Below are the entries; give again exactly the lines from the one mentioning "Click the Site Reviews star icon" through the one mentioning "Task: Toggle the Receive Shadows checkbox", inclusive.

■ **Stored data**
######

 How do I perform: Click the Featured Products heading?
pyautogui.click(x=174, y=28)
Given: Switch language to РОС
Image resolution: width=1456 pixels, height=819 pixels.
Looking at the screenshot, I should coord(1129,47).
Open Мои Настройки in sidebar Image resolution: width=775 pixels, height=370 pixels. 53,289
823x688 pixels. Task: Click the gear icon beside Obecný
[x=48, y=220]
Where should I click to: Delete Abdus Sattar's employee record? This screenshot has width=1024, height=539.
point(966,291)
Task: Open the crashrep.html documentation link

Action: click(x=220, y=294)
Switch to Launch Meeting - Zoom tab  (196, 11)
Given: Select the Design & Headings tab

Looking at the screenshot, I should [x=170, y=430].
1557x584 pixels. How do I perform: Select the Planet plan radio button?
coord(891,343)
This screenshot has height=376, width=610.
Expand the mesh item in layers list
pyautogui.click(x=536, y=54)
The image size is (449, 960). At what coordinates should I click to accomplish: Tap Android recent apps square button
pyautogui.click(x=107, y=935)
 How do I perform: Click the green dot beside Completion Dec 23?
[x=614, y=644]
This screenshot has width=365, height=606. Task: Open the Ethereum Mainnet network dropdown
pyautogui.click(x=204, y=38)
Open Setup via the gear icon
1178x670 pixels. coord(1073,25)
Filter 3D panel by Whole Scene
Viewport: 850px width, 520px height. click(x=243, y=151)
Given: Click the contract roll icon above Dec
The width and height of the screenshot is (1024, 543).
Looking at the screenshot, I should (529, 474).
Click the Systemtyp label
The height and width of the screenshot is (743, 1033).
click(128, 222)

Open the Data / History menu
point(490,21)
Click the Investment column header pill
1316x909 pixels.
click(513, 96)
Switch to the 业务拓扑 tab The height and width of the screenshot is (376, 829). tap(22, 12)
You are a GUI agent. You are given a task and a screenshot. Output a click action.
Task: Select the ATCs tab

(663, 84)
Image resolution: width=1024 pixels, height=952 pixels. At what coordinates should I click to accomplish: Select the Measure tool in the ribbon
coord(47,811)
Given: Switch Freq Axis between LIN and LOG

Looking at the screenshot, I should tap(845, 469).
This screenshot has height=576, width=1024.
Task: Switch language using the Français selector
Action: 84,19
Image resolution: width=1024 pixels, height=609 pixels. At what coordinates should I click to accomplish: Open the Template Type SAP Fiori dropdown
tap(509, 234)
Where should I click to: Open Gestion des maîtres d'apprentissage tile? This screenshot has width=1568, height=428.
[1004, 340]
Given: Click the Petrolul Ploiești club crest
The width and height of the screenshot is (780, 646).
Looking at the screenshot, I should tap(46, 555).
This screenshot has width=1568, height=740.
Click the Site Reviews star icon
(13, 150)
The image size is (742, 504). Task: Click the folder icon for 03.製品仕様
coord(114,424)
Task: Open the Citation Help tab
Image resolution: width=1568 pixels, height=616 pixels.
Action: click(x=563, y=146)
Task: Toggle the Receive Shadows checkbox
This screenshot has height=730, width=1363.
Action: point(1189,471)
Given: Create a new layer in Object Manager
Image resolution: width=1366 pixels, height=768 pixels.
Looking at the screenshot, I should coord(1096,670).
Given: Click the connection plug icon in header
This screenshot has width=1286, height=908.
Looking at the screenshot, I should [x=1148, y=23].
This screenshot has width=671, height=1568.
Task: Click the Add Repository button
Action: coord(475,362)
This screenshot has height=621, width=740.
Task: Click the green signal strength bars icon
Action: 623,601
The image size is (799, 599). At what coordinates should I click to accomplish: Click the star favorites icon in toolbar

######

■ **Solution for this exercise**
Click the Site Reviews star icon
(13, 150)
The image size is (742, 504). Task: Click the folder icon for 03.製品仕様
coord(114,424)
Task: Open the Citation Help tab
Image resolution: width=1568 pixels, height=616 pixels.
Action: click(x=563, y=146)
Task: Toggle the Receive Shadows checkbox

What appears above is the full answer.